Stuck out in the cold trying to get into the convention center that the developing countries had left were thousands of registered participants including delegations from universities, trade unions, and the press. It took more than 8 hours for non-governmental delegates, like Heritage’s Steven Groves and Ben Lieberman, to check in on December 14th. The New York Times described the registration system as chaotic, and notes that the overflow of freezing unregistered delegates forced the Copenhagen police to shut down the subway stop nearest the conference. The problem: despite some two years of planning, the United Nations organizers failed to come up with a way to fit the 45,000 people they registered for the conference into the 15,000 person capacity Bella Center. Oops.
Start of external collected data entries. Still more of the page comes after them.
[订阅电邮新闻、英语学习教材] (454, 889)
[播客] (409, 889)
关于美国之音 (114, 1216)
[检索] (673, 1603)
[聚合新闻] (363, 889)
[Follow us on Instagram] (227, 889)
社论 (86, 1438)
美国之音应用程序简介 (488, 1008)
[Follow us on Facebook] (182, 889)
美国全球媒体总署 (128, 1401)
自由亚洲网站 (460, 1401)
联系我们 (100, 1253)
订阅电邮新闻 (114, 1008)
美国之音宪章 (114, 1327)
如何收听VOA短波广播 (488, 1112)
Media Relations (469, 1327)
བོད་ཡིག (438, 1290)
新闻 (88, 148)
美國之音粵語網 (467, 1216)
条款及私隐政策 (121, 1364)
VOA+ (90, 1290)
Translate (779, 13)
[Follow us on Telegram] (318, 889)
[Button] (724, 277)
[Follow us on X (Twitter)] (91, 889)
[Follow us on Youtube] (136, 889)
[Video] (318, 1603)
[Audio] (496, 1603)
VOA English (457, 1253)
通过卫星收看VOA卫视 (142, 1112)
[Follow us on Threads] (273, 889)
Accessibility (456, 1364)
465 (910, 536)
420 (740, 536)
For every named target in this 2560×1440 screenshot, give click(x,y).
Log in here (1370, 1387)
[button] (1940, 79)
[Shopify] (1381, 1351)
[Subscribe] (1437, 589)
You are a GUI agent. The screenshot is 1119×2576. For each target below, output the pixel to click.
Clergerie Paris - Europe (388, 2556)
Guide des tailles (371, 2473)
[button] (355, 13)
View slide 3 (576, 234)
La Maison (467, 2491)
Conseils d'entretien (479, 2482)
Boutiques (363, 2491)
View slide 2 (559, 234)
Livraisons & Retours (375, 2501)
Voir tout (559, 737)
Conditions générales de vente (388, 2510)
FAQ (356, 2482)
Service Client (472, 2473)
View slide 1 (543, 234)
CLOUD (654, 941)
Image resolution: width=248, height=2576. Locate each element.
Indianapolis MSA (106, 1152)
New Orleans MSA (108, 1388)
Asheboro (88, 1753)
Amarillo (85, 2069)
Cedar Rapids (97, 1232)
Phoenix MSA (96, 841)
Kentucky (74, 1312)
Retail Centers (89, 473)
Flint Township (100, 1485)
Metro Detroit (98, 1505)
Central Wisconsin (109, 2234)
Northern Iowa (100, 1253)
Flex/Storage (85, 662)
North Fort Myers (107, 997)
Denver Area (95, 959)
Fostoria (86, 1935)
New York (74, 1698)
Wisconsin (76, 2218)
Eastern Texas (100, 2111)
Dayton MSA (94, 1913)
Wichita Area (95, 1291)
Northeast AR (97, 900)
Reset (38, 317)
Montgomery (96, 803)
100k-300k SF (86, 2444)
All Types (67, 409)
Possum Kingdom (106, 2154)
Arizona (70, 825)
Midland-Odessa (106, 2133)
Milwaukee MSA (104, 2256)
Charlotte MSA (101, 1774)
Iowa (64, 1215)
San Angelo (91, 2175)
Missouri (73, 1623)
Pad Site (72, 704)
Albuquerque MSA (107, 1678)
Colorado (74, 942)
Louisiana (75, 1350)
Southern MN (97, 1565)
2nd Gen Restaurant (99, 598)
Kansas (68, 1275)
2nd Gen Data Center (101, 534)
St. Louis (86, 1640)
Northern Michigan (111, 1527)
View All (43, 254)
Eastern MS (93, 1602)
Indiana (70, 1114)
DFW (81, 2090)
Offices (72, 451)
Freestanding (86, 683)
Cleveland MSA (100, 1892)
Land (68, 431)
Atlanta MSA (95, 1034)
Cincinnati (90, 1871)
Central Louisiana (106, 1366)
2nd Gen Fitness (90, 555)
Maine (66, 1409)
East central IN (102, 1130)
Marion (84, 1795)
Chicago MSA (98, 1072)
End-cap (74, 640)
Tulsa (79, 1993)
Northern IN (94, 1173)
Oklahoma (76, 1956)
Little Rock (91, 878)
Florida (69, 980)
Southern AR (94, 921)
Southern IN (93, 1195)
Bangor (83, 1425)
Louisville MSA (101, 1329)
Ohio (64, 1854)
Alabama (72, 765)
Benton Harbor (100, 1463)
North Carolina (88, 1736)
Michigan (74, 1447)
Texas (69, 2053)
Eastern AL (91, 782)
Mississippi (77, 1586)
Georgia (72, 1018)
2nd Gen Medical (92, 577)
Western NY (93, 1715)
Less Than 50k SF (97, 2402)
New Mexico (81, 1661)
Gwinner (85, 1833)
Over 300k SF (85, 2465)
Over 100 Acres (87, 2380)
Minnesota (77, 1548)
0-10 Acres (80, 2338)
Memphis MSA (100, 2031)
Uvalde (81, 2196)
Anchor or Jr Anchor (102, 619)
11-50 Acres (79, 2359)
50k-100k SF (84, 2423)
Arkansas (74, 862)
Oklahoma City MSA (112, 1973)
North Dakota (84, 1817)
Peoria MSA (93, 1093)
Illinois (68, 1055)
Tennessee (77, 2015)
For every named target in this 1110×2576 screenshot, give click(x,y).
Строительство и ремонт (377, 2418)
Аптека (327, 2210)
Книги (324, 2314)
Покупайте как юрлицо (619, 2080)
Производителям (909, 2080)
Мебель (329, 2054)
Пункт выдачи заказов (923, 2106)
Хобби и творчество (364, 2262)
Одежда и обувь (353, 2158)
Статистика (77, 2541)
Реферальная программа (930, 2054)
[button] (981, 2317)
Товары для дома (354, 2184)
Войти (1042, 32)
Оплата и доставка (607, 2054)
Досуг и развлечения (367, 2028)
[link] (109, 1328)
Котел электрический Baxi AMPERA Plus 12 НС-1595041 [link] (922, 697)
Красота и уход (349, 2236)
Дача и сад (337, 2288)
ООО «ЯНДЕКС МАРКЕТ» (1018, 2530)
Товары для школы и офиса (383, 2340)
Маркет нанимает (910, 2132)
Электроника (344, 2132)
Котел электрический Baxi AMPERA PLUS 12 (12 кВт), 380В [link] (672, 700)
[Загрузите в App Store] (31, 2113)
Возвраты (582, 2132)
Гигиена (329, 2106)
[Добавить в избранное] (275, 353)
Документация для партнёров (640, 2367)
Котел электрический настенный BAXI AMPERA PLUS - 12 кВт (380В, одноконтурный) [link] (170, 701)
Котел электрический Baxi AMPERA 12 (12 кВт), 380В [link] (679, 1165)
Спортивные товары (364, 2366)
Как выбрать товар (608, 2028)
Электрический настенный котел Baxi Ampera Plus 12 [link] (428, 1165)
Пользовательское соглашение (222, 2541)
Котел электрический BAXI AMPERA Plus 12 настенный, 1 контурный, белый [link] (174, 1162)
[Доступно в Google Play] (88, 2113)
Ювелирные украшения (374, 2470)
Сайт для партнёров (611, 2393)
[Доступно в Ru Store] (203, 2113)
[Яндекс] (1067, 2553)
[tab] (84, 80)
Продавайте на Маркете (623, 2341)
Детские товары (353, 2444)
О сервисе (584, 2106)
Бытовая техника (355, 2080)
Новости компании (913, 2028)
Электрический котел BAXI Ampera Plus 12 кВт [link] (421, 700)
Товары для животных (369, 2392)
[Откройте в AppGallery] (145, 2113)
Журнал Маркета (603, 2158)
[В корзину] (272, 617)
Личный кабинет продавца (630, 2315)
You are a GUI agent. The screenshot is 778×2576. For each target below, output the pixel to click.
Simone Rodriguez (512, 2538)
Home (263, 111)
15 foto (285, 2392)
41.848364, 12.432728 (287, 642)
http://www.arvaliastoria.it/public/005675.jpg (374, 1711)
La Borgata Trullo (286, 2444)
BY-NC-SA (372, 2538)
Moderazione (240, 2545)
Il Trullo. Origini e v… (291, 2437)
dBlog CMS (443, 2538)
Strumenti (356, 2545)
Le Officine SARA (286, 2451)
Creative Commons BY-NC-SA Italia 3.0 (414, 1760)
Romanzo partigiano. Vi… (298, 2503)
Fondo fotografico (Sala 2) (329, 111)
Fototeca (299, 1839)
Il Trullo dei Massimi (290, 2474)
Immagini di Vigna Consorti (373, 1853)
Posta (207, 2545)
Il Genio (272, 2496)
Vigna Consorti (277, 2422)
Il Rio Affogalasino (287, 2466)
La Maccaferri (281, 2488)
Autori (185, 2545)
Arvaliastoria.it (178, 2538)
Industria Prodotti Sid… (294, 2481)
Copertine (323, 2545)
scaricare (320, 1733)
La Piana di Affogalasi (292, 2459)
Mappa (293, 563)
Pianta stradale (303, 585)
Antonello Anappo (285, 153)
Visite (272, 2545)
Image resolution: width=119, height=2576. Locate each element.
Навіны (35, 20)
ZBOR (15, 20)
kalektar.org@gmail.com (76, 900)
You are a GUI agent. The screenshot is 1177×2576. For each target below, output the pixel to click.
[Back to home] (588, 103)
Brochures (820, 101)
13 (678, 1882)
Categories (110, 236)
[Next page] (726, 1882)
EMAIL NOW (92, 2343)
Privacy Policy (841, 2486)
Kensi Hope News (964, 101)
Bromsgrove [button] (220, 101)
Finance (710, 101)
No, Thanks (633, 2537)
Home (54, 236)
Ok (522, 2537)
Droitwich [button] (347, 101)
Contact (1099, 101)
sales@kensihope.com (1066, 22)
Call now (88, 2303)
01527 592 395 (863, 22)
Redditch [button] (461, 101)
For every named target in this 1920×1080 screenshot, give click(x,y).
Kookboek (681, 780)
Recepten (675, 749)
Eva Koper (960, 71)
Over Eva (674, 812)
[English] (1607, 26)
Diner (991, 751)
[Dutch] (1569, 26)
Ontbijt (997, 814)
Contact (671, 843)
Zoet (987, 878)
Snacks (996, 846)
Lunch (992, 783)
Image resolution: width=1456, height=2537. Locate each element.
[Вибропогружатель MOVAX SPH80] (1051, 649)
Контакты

This entire circus would be funnier if not for what is at stake: trillions of dollars in regulatory actions and billions of dollars in aid to developing nations. And, if there were to be some miracle and nations in attendance did sign an agreement, who would be in charge of monitoring all these agreed-to carbon reductions and oversight of all that development aid? The same entity that can’t even figure out that 45,000 people won't into a 15,000 person building; the United Nations. Heritage fellow Ben Lieberman explains:
Compliance with such a treaty would require massive changes to the U.S. economy, and U.N. bodies would decide many of the details of those changes. For example, one way to comply with Kyoto or subsequent treaties is to purchase so-called offsets to carbon dioxide emissions. Offsets allow regulated entities to pay others to undertake projects that presumably reduce emissions globally, such as paying landowners to plant trees or bankrolling the installation of solar panels in poor countries. In many cases, companies find offsets cheaper than actually reducing their own emissions. However, these projects have been subject to fraud. For example, some offset projects have not actually reduced emissions, while others involved industrial facilities with unnecessarily high initial emissions for the purpose of profiting by lowering them later. Currently, the Clean Development Mechanism under the U.N. decides which offset projects are acceptable. Thus, unelected international bureaucracies would control this critical aspect of a climate treaty, which would have significant implications for the U.S. economy.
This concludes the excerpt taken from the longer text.